Nel giugno 2018 la Corte di Giustizia dell’Unione Europea ha riconosciuto la validità del matrimonio egualitario in tutti i paesi membri "ai sensi della libera circolazione delle persone”. Cosa vuol dire questa sentenza? Significa che sebbene il matrimonio egualitario non sia approvato in tutti i singoli stati membri, deve esserne riconosciuta la validità, qualora esso sia stato celebrato nell'Unione Europea in uno stato senza tale regolamentazione.

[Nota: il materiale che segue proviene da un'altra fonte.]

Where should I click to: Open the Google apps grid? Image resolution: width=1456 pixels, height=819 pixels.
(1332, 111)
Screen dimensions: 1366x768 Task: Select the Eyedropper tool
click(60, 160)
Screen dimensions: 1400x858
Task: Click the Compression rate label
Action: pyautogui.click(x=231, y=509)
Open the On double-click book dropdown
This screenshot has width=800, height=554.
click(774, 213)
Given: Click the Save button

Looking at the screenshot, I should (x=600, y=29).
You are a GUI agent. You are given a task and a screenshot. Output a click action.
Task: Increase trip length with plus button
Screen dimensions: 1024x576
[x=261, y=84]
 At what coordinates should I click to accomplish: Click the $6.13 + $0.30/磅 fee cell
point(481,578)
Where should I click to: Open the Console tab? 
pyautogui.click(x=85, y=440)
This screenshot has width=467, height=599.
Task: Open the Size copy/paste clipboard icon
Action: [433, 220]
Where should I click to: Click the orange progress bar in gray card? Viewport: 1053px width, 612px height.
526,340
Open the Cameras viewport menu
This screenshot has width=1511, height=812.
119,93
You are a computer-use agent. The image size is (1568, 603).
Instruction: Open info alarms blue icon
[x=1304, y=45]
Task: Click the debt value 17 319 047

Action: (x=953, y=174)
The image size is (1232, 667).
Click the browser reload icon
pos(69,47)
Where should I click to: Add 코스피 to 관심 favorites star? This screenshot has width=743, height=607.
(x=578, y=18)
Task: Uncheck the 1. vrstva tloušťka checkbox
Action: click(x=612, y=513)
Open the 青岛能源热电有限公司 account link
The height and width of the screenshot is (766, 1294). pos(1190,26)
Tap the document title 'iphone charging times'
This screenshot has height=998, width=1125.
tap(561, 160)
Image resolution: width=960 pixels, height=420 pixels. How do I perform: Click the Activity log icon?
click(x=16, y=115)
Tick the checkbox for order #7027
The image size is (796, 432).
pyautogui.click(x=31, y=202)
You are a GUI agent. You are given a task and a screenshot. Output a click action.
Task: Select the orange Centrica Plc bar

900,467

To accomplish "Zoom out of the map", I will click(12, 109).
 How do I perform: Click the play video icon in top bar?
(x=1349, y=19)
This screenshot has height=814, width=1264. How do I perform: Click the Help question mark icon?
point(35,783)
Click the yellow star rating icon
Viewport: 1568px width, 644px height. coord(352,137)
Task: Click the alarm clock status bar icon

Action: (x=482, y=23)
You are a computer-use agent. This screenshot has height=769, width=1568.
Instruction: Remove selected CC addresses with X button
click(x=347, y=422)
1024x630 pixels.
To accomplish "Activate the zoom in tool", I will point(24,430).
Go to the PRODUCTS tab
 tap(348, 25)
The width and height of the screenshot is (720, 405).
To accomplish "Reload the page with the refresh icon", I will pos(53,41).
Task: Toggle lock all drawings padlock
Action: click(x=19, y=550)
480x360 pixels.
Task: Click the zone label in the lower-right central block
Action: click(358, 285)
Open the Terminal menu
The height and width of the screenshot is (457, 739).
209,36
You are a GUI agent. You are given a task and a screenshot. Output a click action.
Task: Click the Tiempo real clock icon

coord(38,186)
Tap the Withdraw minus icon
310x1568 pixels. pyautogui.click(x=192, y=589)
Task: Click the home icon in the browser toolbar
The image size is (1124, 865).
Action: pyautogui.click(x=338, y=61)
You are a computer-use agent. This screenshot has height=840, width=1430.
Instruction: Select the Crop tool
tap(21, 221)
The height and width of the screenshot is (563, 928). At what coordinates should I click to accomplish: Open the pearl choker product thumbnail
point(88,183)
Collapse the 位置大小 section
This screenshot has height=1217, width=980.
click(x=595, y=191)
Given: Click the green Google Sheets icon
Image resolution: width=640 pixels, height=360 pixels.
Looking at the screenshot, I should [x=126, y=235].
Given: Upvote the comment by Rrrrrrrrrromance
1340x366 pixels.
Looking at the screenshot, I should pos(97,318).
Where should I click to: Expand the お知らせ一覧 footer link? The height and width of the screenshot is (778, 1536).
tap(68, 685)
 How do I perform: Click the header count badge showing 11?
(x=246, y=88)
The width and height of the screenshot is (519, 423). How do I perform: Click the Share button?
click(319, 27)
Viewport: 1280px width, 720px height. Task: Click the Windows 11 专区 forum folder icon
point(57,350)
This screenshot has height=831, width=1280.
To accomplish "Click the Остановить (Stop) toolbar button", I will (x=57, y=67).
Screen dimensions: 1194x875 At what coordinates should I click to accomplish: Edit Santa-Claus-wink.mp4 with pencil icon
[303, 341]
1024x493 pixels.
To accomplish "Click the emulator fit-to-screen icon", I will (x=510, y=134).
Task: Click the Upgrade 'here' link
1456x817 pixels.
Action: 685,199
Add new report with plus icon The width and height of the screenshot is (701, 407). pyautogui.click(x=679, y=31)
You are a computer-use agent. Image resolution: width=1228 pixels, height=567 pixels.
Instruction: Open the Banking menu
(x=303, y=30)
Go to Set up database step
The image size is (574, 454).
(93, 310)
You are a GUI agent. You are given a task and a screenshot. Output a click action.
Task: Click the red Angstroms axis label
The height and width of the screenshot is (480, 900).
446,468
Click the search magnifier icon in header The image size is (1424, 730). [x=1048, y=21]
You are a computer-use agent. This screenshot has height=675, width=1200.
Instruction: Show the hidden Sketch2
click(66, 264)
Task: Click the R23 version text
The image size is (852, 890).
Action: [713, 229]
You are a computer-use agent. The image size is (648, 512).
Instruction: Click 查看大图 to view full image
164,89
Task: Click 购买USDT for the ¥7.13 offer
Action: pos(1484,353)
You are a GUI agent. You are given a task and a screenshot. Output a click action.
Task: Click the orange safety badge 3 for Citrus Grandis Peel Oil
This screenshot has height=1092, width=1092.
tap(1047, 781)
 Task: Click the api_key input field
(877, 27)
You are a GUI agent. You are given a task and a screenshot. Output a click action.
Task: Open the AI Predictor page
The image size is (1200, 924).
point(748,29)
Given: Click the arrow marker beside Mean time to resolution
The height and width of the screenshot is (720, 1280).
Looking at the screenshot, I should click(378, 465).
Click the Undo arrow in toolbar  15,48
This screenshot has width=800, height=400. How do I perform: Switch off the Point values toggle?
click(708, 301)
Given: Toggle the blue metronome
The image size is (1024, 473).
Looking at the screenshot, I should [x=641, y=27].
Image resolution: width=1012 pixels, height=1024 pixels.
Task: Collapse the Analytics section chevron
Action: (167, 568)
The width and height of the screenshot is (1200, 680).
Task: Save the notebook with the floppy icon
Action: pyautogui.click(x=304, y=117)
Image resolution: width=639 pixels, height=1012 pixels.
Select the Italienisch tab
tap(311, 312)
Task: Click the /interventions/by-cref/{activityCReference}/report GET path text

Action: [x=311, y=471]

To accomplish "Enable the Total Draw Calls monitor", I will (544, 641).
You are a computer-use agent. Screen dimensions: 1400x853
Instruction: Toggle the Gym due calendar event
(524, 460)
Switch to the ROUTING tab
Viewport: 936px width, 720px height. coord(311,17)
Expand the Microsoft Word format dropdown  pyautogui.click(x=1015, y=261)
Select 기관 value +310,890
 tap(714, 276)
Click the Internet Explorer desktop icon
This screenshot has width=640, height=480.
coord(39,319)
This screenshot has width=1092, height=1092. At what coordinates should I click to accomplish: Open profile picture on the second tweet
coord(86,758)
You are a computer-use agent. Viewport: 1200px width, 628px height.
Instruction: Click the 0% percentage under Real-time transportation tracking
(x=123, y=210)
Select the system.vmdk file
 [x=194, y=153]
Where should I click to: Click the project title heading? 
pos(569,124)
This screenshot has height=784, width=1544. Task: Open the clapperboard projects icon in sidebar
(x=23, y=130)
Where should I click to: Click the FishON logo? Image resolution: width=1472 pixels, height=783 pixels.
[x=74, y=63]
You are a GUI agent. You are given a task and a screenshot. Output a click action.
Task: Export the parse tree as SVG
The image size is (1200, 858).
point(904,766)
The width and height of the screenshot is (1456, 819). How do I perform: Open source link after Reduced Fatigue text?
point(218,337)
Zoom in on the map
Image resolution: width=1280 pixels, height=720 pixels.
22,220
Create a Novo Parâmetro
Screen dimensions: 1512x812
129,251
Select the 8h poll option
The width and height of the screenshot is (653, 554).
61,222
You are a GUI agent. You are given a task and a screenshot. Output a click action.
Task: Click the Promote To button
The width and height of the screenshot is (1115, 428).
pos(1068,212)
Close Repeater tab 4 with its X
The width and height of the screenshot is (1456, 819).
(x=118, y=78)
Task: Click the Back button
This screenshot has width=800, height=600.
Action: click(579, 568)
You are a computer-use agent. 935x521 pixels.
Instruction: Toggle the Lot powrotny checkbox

Piccoli passi in Europa si sono fatti e tanta strada c’è ancora da percorrere e chi partecipa al Pride  questi passi li fa fisicamente e non scende in piazza solo per sé: in molte parti del mondo le persone LGBTQI sono punite, torturate e allontanate dalle loro comunità. In 72 paesi, secondo la più recente ricerca dell’organizzazione internazionale ILGA, essere omosessuali è un reato. Se in molte parti del mondo i Pride sono occasioni gioiose, piene di divertimento e allegria, in altre non c’è niente da festeggiare: sono soprattutto manifestazioni militanti e rivendicative per quanti combattono innanzitutto per la loro sopravvivenza e per la loro incolumità.